New (a)(1) elaborates on the requirement that a program include the "work processes" of the trade. This was formerly in the introductory paragraph in a reference the work processes the standards would "cover." This reference was unclear and it was necessary to specify that the standards would contain an outline of the work processes and the amount of time allocated to each. This is necessary to insure that an apprentice receives balanced training in all aspects of a trade.

New (a)(2) adds a requirement that the program state its geographic area of operation. That is a defined term, see 205(m), which is then used in other regulations. For example, contractors must provide contract award information to a program whose geographic area of operation includes the site of a public work project.

New (a)(3) deleted the requirement that the standards define an apprentice. This was necessary because the term is defined in the statute, Labor Code 3077.

___

Brief:
From the passage on apprenticeship program standards, return everything from "New (a)(3) deleted" down to "Labor Code 3077.", word for word.

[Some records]
___

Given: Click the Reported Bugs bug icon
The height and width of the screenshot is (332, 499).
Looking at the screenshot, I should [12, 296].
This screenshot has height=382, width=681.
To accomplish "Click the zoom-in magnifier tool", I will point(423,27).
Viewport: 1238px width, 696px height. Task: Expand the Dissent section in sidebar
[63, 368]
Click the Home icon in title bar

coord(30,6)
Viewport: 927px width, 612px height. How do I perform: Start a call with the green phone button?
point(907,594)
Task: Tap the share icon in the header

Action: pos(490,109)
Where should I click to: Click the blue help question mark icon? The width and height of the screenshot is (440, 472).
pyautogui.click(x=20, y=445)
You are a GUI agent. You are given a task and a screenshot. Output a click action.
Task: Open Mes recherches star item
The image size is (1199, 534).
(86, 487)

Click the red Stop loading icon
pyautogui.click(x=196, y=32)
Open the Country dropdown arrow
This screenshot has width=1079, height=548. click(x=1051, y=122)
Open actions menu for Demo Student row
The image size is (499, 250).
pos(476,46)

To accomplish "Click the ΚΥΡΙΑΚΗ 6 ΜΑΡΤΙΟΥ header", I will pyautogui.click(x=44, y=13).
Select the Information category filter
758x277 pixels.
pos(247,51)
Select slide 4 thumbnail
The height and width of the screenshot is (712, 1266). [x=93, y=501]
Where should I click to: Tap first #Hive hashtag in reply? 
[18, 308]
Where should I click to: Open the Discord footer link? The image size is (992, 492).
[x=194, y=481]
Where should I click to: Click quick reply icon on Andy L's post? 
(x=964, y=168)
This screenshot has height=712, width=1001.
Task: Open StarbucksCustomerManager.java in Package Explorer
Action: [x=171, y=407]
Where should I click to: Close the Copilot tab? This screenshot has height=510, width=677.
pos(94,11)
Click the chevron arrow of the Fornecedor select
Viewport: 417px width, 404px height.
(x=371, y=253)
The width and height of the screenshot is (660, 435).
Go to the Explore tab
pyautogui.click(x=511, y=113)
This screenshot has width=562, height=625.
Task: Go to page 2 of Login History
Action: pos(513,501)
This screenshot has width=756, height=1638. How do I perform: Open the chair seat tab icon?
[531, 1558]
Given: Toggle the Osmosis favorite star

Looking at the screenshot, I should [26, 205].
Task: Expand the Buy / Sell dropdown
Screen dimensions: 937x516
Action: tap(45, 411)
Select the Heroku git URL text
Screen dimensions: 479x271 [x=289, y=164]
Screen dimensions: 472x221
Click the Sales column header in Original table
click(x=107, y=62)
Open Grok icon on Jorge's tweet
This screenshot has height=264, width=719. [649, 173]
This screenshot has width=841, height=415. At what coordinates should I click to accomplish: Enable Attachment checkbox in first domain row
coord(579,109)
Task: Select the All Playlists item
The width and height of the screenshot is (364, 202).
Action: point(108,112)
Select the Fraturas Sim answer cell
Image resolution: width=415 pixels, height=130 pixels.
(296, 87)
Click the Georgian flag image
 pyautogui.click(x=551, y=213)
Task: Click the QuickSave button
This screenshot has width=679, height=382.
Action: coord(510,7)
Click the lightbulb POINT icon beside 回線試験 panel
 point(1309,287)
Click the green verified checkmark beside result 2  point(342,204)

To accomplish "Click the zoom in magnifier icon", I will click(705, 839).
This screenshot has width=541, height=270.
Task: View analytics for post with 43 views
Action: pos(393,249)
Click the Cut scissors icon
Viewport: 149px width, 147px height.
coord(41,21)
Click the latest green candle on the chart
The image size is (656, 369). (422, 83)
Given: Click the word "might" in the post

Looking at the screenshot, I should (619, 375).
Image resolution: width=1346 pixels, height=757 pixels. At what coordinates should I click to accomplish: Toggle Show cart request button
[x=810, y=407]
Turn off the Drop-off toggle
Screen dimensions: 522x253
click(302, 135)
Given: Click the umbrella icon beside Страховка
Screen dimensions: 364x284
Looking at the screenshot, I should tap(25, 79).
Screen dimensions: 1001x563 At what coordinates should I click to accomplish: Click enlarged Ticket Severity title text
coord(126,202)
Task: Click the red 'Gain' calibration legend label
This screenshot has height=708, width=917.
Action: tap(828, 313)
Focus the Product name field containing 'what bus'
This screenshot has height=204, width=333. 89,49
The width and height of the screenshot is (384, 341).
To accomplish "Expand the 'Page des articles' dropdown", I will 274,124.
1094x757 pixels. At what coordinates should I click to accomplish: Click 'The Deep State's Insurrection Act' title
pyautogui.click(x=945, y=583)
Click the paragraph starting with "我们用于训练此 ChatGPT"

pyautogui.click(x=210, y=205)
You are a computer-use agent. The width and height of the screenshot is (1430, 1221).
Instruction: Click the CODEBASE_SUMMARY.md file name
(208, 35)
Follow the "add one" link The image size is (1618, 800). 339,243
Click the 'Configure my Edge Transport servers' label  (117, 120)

___

Full solution:
New (a)(3) deleted the requirement that the standards define an apprentice. This was necessary because the term is defined in the statute, Labor Code 3077.